* Aim of the task:
Everything from the line that holds "Click the page number input field" to the end of the entries below should be printed again, word for word, and nothing more.

* Supplied data:

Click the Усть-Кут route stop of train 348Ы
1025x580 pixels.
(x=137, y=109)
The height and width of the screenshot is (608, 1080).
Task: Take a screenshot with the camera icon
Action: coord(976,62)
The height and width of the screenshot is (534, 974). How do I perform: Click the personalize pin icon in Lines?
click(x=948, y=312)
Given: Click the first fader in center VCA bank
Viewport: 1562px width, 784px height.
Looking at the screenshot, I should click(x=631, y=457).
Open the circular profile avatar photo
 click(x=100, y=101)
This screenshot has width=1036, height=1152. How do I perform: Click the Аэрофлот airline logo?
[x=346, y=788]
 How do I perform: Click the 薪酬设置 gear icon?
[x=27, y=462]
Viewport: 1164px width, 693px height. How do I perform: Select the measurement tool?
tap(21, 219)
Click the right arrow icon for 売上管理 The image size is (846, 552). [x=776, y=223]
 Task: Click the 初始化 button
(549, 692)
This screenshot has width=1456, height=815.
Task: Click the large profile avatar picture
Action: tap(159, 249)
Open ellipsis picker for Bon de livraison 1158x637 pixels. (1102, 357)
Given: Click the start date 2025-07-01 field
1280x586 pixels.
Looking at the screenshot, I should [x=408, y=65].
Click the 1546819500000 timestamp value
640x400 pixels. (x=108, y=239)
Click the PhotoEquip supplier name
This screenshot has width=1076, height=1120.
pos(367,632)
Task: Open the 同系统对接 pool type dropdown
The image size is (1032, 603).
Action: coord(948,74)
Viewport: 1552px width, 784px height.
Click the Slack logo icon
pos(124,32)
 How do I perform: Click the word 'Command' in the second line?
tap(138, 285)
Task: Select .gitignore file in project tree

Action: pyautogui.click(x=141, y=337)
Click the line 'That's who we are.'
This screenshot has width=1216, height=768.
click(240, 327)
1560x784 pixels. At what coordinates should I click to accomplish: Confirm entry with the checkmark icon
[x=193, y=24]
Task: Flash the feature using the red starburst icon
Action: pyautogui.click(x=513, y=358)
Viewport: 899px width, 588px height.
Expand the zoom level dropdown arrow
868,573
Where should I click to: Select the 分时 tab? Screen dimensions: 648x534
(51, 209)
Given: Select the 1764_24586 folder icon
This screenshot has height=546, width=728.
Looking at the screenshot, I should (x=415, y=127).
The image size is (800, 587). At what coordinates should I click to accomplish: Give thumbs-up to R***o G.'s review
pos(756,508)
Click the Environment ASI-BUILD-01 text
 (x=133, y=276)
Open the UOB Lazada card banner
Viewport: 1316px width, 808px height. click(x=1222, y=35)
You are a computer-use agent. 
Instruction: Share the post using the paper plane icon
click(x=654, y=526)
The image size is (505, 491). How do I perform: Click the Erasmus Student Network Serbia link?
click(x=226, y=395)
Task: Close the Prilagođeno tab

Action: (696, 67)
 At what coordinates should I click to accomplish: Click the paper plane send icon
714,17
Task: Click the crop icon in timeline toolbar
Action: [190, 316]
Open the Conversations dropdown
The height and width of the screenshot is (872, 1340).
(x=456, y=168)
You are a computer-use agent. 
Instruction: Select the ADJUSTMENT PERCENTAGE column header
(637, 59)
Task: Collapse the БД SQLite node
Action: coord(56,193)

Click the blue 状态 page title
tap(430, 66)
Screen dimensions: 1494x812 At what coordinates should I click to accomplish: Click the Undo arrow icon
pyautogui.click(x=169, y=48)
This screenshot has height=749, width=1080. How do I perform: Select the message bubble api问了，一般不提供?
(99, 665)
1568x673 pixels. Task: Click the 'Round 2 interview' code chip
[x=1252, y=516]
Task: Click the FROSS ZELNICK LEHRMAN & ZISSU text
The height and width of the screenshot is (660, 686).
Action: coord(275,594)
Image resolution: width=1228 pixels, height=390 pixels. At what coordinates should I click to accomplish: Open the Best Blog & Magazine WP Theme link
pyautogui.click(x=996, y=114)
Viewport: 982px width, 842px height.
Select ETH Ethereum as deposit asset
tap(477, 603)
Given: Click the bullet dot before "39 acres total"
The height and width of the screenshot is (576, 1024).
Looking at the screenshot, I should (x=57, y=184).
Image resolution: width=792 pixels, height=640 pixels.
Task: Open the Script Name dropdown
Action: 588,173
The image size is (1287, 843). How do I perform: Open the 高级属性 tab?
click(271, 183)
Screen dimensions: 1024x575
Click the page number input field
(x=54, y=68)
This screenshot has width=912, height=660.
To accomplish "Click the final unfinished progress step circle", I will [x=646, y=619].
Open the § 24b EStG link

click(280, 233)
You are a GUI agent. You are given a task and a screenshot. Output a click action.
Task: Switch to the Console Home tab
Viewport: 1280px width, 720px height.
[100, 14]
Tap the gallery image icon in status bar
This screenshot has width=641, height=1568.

* Task result:
Click the page number input field
(x=54, y=68)
This screenshot has width=912, height=660.
To accomplish "Click the final unfinished progress step circle", I will [x=646, y=619].
Open the § 24b EStG link

click(280, 233)
You are a GUI agent. You are given a task and a screenshot. Output a click action.
Task: Switch to the Console Home tab
Viewport: 1280px width, 720px height.
[100, 14]
Tap the gallery image icon in status bar
This screenshot has width=641, height=1568.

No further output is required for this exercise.